§ SUPPLIED PASSAGE
Persons dying of opioid-related causes, particularly those who were diagnosed with chronic pain conditions, commonly received services related to drug use disorders and mental disorders in the last year of life, though opioid use disorder diagnoses near the time of death were rare.


The United States is confronting an unprecedented epidemic of opioid overdose deaths. In 2015, unintentional overdoses claimed 52,404 US lives and nearly two-thirds (63.1%) of these deaths involved opioids (1). Between 2000 and 2014, the annual rate of overdose deaths involving opioids tripled from 3.0 to 9.0 per 100,000 persons (2). In addition to overdose deaths, there were more than 360,000 emergency department visits in 2011 related to nonmedical use of prescription opioids which is more than double the number in 2005 (3). In response to the increase in opioid-related morbidity and mortality, federal, state, and local governments are implementing a range of policies and programs aimed at reducing inappropriate prescribing of opioid analgesics (46) and increasing access to treatments for opioid dependence (79).

Much remains to be learned about the characteristics of people who die of opioid-related overdose. Characterizing common health care use patterns during the months preceding these fatalities might yield insights into clinical opportunities to identify high risk patients. Although many fatalities are related to use of illicitly obtained drugs, a statewide study of 298 unintentional overdose fatalities in West Virginia reported that 29.1% filled prescriptions for analgesics and 64.8% filled prescriptions for alprazolam in the 30 days before death (10). A study from North Carolina reported that among 301 unintentional opioid analgesic deaths, treatment of musculoskeletal disorders (43.2%) was more common in the year preceding death than treatment of drug dependence (15.6%) (11).

Because the national increase in opioid-related deaths has coincided with escalating use of prescription opioids, concern has focused on the contribution that therapeutic opioids to treat chronic pain may make to opioid-related mortality (1214). In a case control study, opioid-related decedents were three times as likely as the comparison group to have had a chronic pain condition (15). These findings raise the possibility that people with chronic pain who die of opioid-related conditions may be a distinct subgroup of opioid-related deaths, though no previous research has examined this issue.

§ DATA LISTING
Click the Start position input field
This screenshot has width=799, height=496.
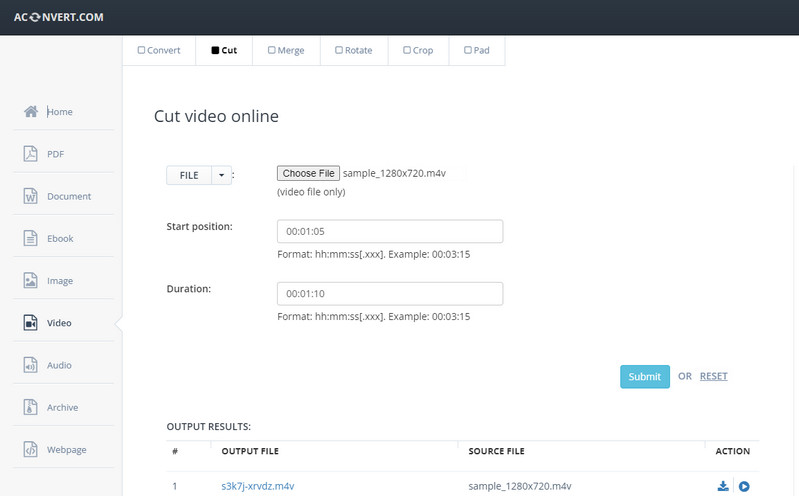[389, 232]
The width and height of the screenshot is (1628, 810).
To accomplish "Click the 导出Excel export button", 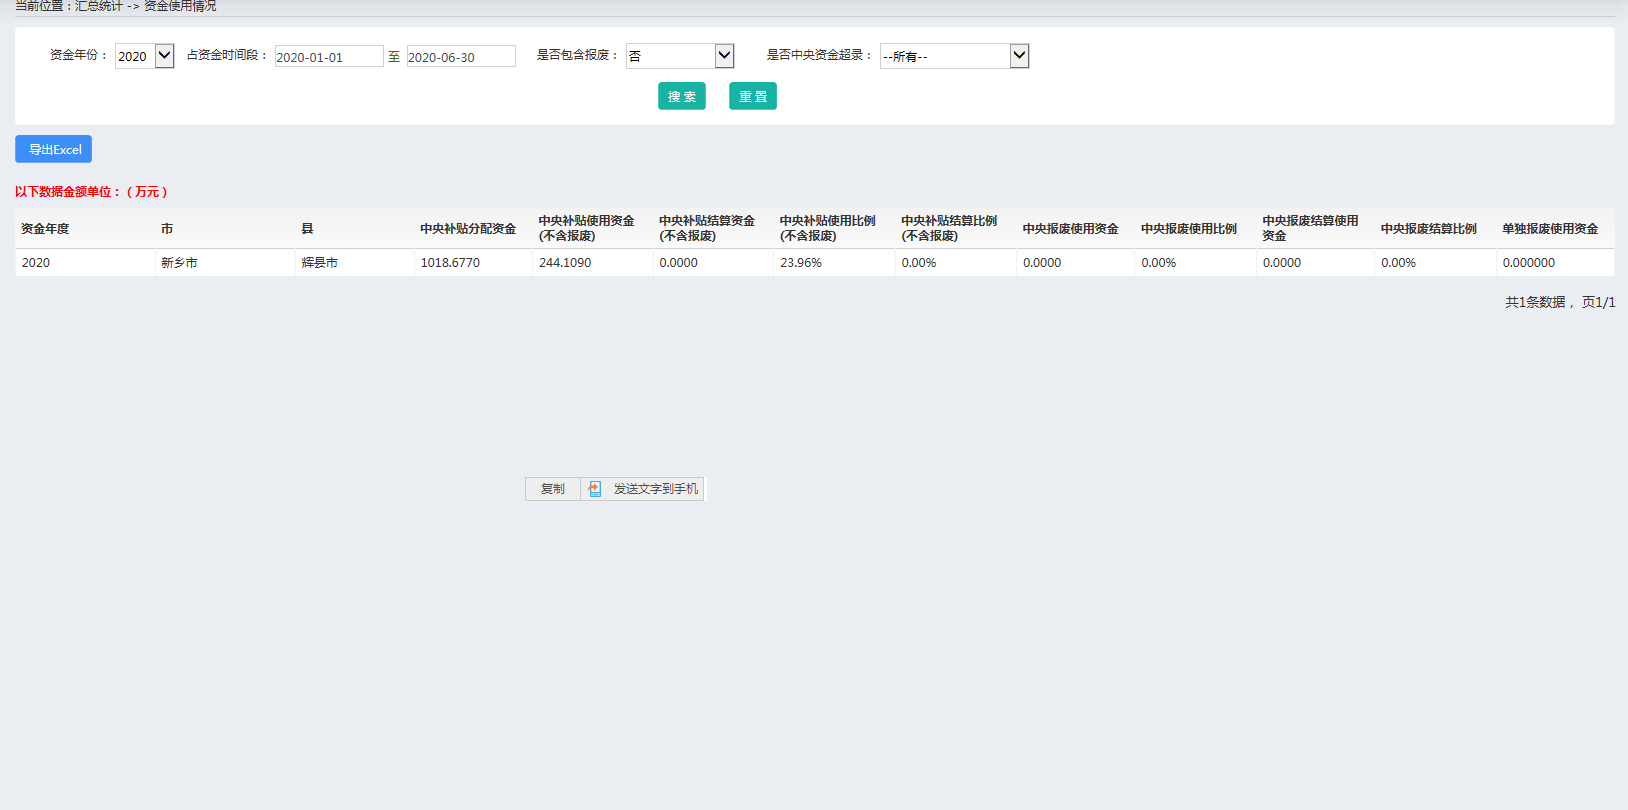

§ WHAT YOU SHOULD DO
According to the text on opioid-related deaths, how many US lives did unintentional overdoses claim in 2015? The records aren't needed for this.

§ ANSWER SECTION
52,404